[[ DATA TO EXAMINE, beginning ]]

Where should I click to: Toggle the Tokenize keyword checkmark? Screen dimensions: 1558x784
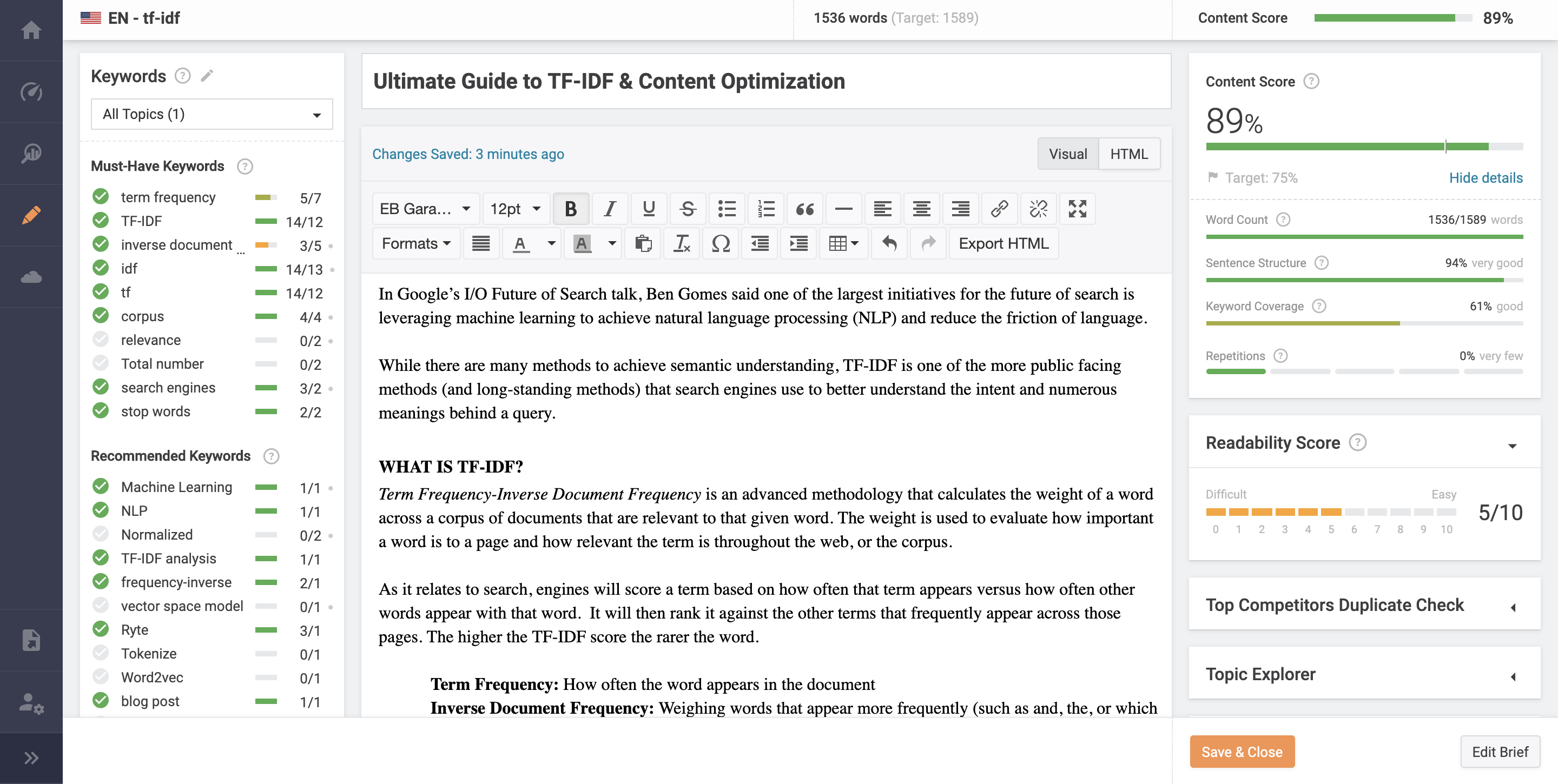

[[ DATA TO EXAMINE, end ]]
[[ DATA TO EXAMINE, beginning ]]

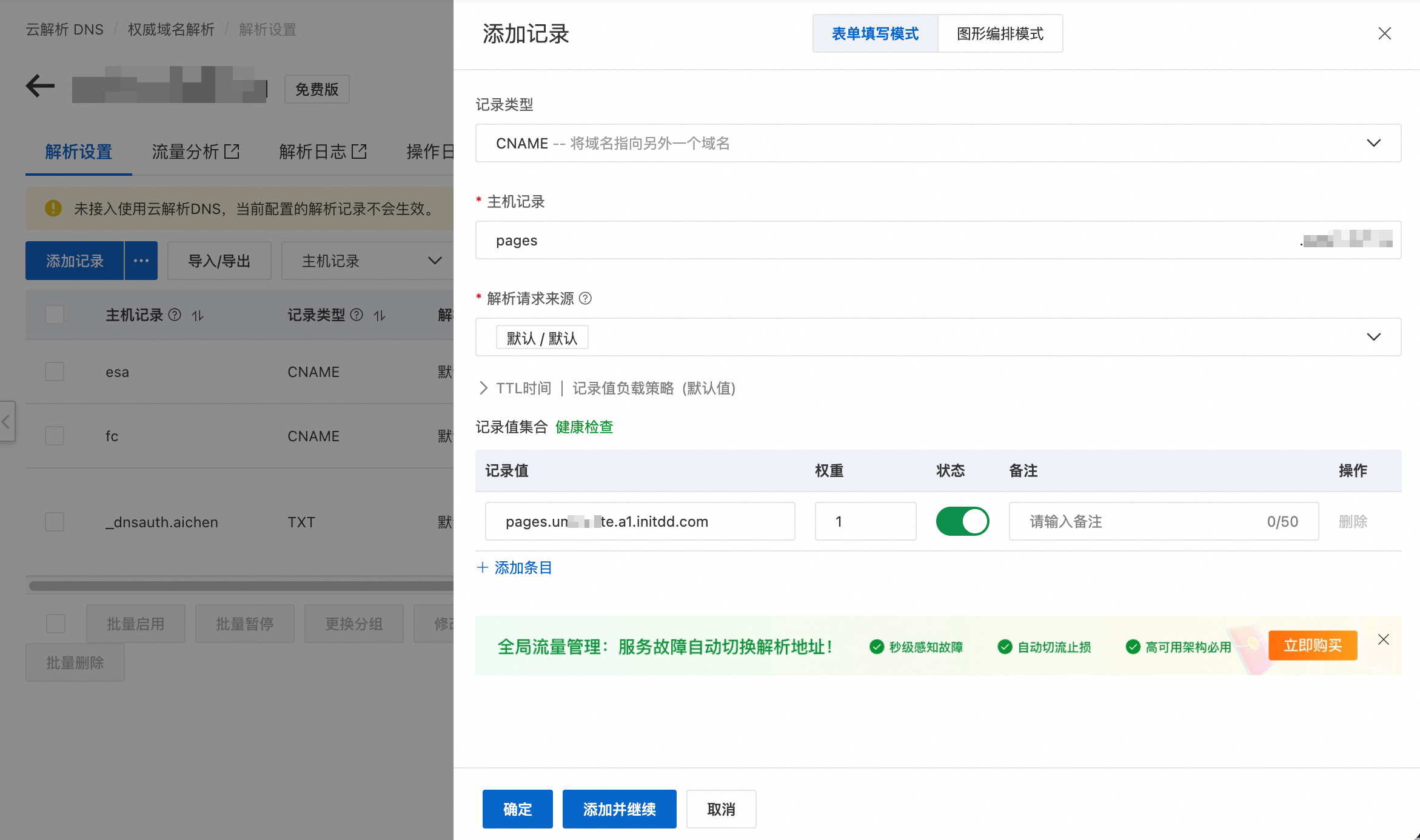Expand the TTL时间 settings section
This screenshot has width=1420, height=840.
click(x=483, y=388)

[[ DATA TO EXAMINE, end ]]
[[ DATA TO EXAMINE, beginning ]]

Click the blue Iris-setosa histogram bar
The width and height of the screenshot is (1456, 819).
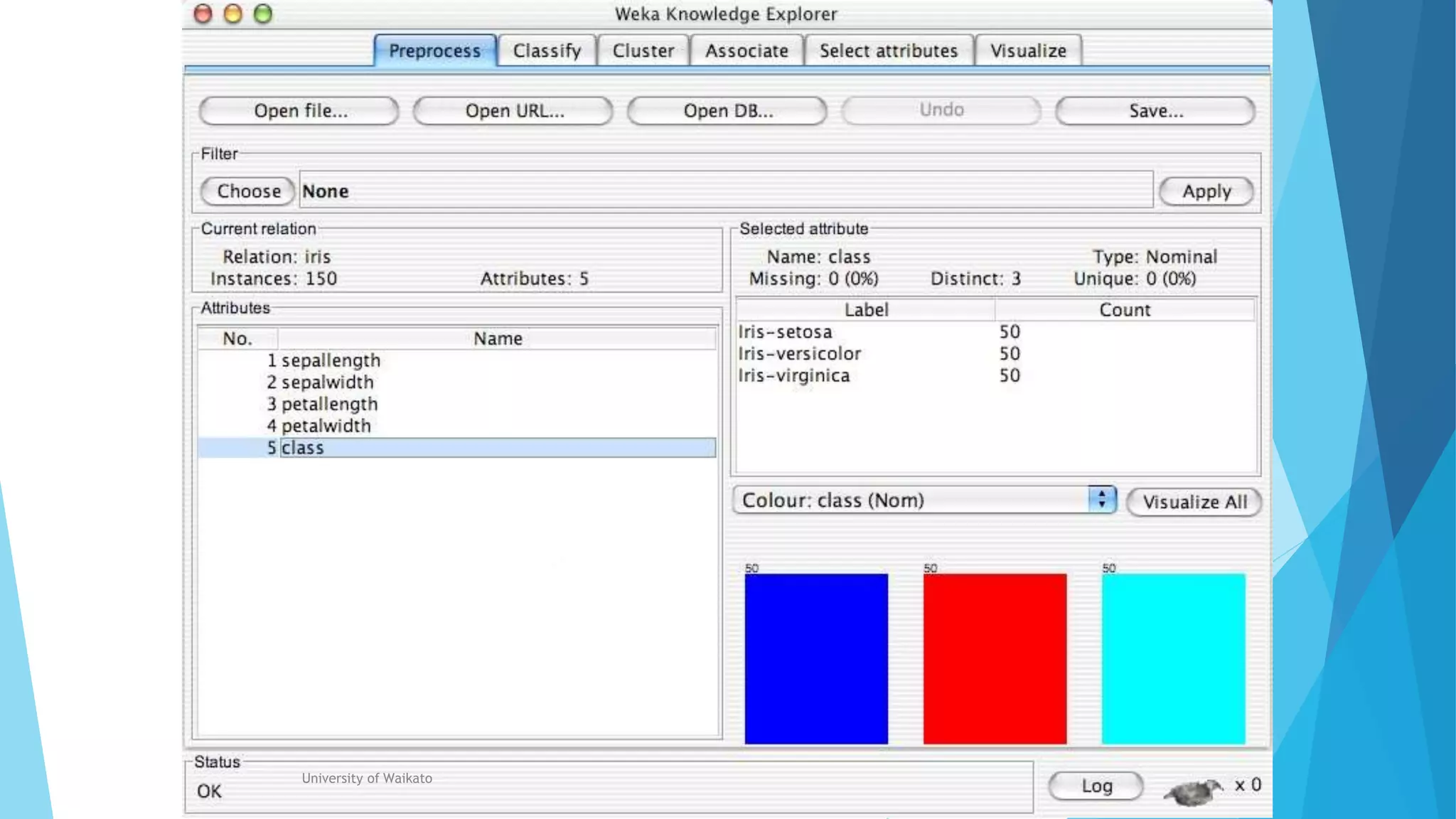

[[ DATA TO EXAMINE, end ]]

WHAT IS REQUIRED — All lines in the listing above between the line with "Click the blue Iris-setosa histogram bar" and the line with "The width and", inclusive, should be set down exactly, and no line outside that range.

EXERCISE SOLUTION —
Click the blue Iris-setosa histogram bar
The width and height of the screenshot is (1456, 819).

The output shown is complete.